The original Beales chain went into administration in January 2020 and the final stores closed at the start of the Covid crisis that March, 139 years after the chain was founded in Bournemouth by John Elmes Beale.

The company owed £12.6million in loans and had a multi-million pound pension deficit.

Unsecured creditors were owed an estimated £17.6m.

The latest update from administrators at Interpath Ltd says: “Based on current estimates, we anticipate that unsecured creditors should receive a dividend.

“We have yet to determine the amount of this, but we will do so when we have completed payment of associated costs, adjudicated employees’ preferential claims and agreed creditors’ claims.”
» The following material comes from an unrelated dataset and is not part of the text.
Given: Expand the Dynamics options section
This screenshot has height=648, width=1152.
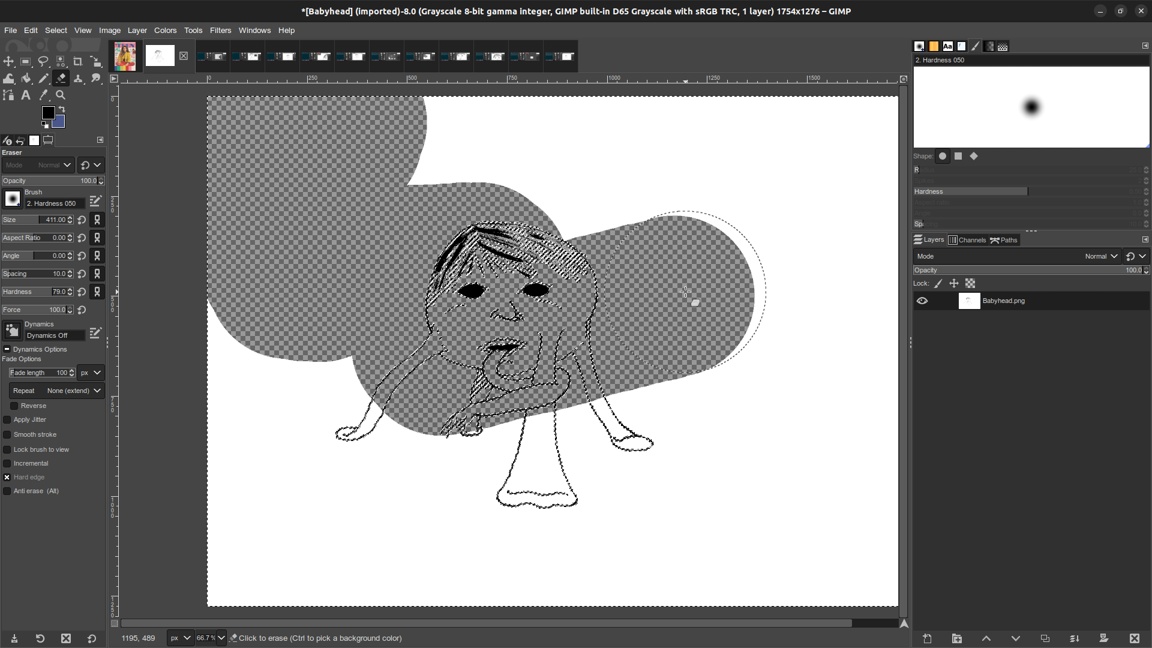Looking at the screenshot, I should click(x=7, y=349).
Secured creditors face a substantial shortfall. Preferential creditors – including employees owed wages, holiday pay and pension benefits – are owed around £227,000 and should be paid in full.

Closing down sales at the Beales stores did so well in 2020 that administrators had to supplement the workforce with agency staff.

Stock that was still unsold was sent to the Peterborough store and was later sold under an arrangement with New Start 2020, the company that has reopened the Beales branches in Poole, Peterborough and Southport.

But the report says that arrangement ended after sales of the old stock declined to minimal levels – and the “age and fragmented nature” of the stock meant the new retailer was not interested in buying the rest. The last of the stock was sold to trading agent Hilco Capital for £2,500.

Joint administrators William Wright and Stephen Absolom say £43,846 was raised under the concession agreement with New Start 2020 in the period in question.

Another £3,500 was raised by selling the stores’ web domain, beale.co.uk, to the new retailer.

A further £77,361 came in thanks to business rates rebates.

However, the administrators settled paid £67,252 in business rates for the Bournemouth store. Other costs included an insurance bill of £29,482.

The report also says a number of staff made tribunal claims after being made redundant before the administration process. The claims were heard in September 2021.